ComBack: A Versatile Dataset for Enhancing Compiler Backend Development Efficiency

ComBack is a large-scale multi-platform compiler backend code dataset. This repository contains all fine-tuned models and scripts for reproducing experimental results.

Dataset Information

Details can be found at https://huggingface.co/datasets/docz-ict/ComBack

Task Example

  • Statement-Level Completion: complete current statement.
//Inputs:
...
adjustReg(MBB,LastFrameDestroy, DL, SPReg, FPReg, -StackSize+RVFI->getVarArgsSaveSize() 
//Ground Truth:
MachineInstr::FrameDestroy);
  • Next-Statement Suggestion: predict the next statement.
  //Inputs:
  ...
  maxCallFrameSize = (maxCallFrameSize + AlignMask) & ~AlignMask;
  //Ground Truth:
  MFI -> setMaxCallFrameSize(maxCallFrameSize);
  • Code Generation: generate a function with function description in natrual language.
  //Inputs:
  getPointerRegClass: Returns a TargetRegisterClass used for pointer values.
  Target-Specific Value: Sparc, SP::I64RegsRegClass, SP::IntRegsRegClass.
  //Ground Truth:
  TargetRegisterClass *SparcRegisterInfo::getPointerRegClass(MachineFunction &MF ,unsigned Kind) {
   return Subtarget.is64Bit() ? &SP::I64RegsRegClass : &SP::IntRegsRegClass;
  }

1. Dependency

  • python version == 3.8.1
  • pip install -r requirements.txt

2. Fine-Tuning

We fine-tuned six pre-trained code language models on 8 Tesla V100 each with 16GB. You can fine-tune each model on our datasets by running:

# Model Type Options: CodeBert, GraphCodeBert, UnixCoder, CodeT5, NatGen, CodeT5+
# Task Options: code-generation, code-completion, new-target-completion(Only for CodeT5+), new-target-generation(Only for CodeT5+)
bash ./Script/Model/{Model Type}/{Task}/run_fine_tuning*.sh

3. Reproducing Results in Table.2

Dataset split scheme

Split data of all 178 backends into train/valid/test set in the ratio of 80%:10%:10%

  • Dataset Info
Task Train Valid Test
Statement-Level Comp. 128,899(11.36M Token) 16,112(1.43M Token) 16,113(1.43M Token)
Next-Statement Sugg. 173,052(15.69M Token) 21,631(1.99M Token) 21,632(1.98M Token)
Code Generation. 36,236(5.10M Token) 4,530(0.64M Token) 4,530(0.64M Token)

Reproducing results in Table.2 by running:

# Model Type Options: CodeBert, GraphCodeBert, UnixCoder, CodeT5, NatGen, CodeT5+
# Task Options: code-generation, code-completion
bash ./Script/Model/{Model Type}/{Task}/run_test.sh

Results

  • Without Fine-Tuning

    Stmt.
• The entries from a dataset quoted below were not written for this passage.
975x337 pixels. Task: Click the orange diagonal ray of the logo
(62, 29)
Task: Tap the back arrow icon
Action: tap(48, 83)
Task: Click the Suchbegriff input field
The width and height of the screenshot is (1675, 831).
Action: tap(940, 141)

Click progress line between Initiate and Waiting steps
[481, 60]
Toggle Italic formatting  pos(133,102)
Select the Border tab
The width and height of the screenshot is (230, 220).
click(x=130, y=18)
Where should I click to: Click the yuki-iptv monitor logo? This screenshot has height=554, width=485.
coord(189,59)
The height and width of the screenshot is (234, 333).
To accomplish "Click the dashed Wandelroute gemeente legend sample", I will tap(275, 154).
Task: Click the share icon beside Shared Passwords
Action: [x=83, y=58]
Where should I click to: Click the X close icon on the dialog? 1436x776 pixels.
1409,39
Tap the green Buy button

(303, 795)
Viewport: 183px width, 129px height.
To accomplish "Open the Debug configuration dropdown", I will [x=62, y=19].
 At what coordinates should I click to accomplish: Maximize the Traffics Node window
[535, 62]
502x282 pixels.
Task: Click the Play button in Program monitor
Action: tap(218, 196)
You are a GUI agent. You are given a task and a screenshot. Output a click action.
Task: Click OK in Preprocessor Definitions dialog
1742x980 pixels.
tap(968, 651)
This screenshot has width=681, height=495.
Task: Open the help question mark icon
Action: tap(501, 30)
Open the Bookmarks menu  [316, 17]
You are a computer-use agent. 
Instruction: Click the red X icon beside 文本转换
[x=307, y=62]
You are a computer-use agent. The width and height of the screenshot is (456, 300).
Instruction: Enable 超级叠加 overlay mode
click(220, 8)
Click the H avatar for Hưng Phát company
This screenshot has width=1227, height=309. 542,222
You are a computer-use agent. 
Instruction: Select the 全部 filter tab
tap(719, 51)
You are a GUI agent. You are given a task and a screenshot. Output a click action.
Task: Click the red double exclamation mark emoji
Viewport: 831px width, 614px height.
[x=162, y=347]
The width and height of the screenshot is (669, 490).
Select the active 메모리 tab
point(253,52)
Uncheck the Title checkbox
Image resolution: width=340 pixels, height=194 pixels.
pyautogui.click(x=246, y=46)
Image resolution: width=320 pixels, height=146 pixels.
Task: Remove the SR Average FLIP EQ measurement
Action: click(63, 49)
Comp. Stmt. Comp. Next. Sugg. Next. Sugg. Code. Gen. Code. Gen.
    Model EM ED EM ED BLEU4 ED
    CodeBert-c 0.00 0.97 0.00 1.31 0.00 0.44
    GraphCodeBert-c 0.00 0.35 0.00 0.54 0.00 2.41
    UnixCoder-base-nine 0.07 27.56 15.93 29.11 0.00 31.81
    CodeT5-base 0.65 21.45 7.23 23.50 0.00 13.57
    NatGen 0.00 13.52 0.02 15.95 0.01 28.76
    CodeT5+-220m 0.02 7.24 0.12 9.87 0.00 12.33
  • Fine-Tuned

    Stmt. Comp. Stmt. Comp. Next. Sugg. Next. Sugg. Code. Gen. Code. Gen.
    Model EM ED EM ED BLEU4 ED
    CodeBert-c 53.84 77.44 52.67 70.82 23.54 54.63
    GraphCodeBert-c 43.00 71.89 47.10 61.31 20.73 48.83
    UnixCoder-base-nine 67.84 85.06 58.51 75.31 56.24 73.45
    CodeT5-base 66.38 84.34 58.52 76.03 70.87 80.45
    NatGen 67.47 84.83 60.30 76.84 71.73 81.39
    CodeT5+-220m 66.93 84.45 59.57 76.41 75.28 82.95

4. Reproducing Results in Table.3

Dataset split scheme

Take data of RISC-V,ARC,NVPTX both in GCC and LLVM as test set, split train/valid set in the ratio of 85%:15% of other CPU, MPU and GPU targets excluding RI5CY(RI5CY is custmoized based on RISCV)

  • Datset Info

    Task Train Valid Test
    Statement-Level Comp. 114,016(10.20M Token) 20,121(1.81M Token) 6,645(0.58M Token)
    Next-Statement Sugg. 152,114(14.10M Token) 26,844(2.49M Token) 9,313(0.83M Token)
    Code Generation. 30,633(4.44M Token) 5,406(0.79M Token) 2,819(0.37M Token)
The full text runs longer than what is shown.